If I change the DBT_DATABASE variable to PROD, I get an error since existing dbt models fail. How do I create another variable which points target database to PROD
There are several ways to configure the target database for dbt-snowflake, since Snowflake databases are just logical concepts and share a single connection.
Let's say your data in RAW
is configured as a source. You can add a .yml
file with the source info, specifying the database:
version: 2
sources:
- name: mysql_replica
database: RAW
tables:
- name: mysql_table
Now we can add a model that references that source and lands the transformed data into the ANALYTICS
database. We can do this by setting the target's default database to ANALYTICS
in our profiles.yml
:
my-snowflake-db:
target: dev
outputs:
dev:
type: snowflake
account: [account id]
# User/password auth
user: [username]
password: [password]
role: [user role]
database: ANALYTICS # or "{{ env_var('DBT_DATABASE') }}"

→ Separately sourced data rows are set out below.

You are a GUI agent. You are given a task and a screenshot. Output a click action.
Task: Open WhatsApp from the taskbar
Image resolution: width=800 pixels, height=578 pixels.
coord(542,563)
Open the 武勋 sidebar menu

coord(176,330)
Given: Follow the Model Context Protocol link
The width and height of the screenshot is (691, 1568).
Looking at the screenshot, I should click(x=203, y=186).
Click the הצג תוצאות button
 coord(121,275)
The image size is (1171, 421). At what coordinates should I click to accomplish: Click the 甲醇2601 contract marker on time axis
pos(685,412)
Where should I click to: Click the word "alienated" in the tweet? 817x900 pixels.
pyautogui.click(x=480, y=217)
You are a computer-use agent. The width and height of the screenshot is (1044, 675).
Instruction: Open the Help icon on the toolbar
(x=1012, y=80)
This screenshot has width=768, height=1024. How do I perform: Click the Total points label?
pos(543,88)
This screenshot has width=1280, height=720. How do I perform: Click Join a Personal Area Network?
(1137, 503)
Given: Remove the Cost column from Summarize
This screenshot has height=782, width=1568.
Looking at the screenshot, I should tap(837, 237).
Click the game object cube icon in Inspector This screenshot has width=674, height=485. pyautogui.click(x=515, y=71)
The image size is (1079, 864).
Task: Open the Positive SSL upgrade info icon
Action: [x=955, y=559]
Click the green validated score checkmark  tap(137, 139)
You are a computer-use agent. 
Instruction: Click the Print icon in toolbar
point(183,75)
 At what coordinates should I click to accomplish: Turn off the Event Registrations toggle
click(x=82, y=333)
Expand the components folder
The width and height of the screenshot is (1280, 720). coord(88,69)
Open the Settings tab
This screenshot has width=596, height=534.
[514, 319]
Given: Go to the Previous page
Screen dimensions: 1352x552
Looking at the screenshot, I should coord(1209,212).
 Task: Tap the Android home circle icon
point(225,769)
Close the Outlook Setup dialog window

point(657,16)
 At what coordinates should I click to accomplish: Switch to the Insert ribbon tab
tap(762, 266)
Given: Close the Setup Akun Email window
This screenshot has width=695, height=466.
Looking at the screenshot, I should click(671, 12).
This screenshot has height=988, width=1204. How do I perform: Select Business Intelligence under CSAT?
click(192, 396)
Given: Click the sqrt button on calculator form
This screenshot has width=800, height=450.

warehouse: [warehouse name]
schema: [dbt schema]
threads: [1 or more]
Now we can write our model, without config, to use the database we specified in our target:
-- my_model.sql
select * from {{ source("mysql_replica", "mysql_table") }}
You can also specify a "custom" database in the model config (docs). Unlike custom schemas, which have some complex behavior, models with custom databases just use the database you specify. So in another model, we can specify the database in a config block in the model file:
-- my_prod_model.sql
{{ config(database="PROD") }}
select * from {{ ref('my_model') }}
If you prefer (in recent versions of dbt), you can use the config:
key in a properties file instead:
# my_prod_model.yml
version: 2
models:
- name: my_prod_model
config:
database: PROD
Or you can configure a custom database for a single model, or directory of models, in your dbt_project.yml
file:
# dbt_project.yml
profile: my-snowflake-db
# other stuff up here
...
models:
# materialize models in the prod directory as tables in PROD database
prod:
+database: PROD
+materialized: table
FINALLY, you can use "dev" schemas in your databases to separate dev from prod, but if you don't want any dev runs of dbt to write to your PROD database, you can use a little jinja in your .yml
files:
# dbt_project.yml
profile: my-snowflake-db
# other stuff up here
...
models:
# materialize models in the prod directory as tables in PROD database
# if target is prod; otherwise, write to the DEV database
prod:
+database: "{{ 'PROD' if target.name == 'prod' else 'DEV' }}"
+materialized: table